Count the lines in the listing below that contain the string "Click", treating uppercase and lowercase as distinct, and reply with only the number.
>>>>>
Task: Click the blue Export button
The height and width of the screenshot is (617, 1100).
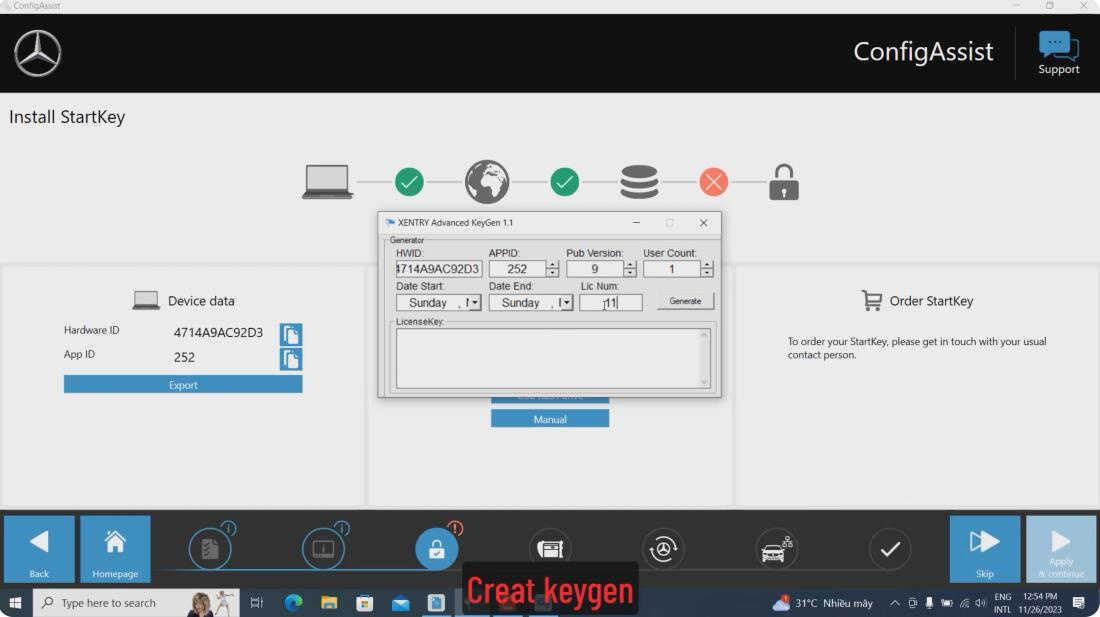Action: (x=183, y=384)
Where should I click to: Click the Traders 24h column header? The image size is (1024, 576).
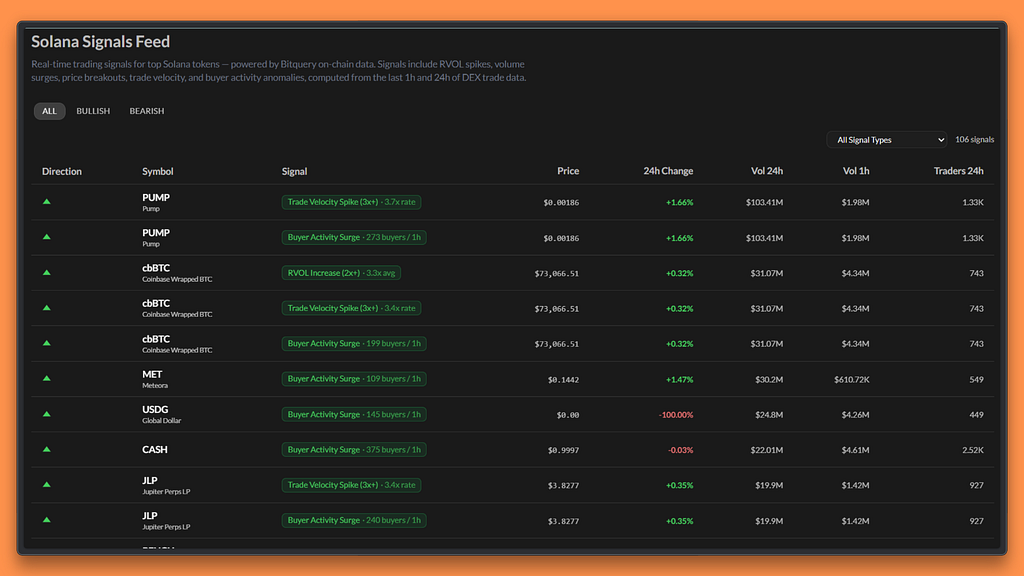[x=958, y=171]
<<<<<
* Complete output *
2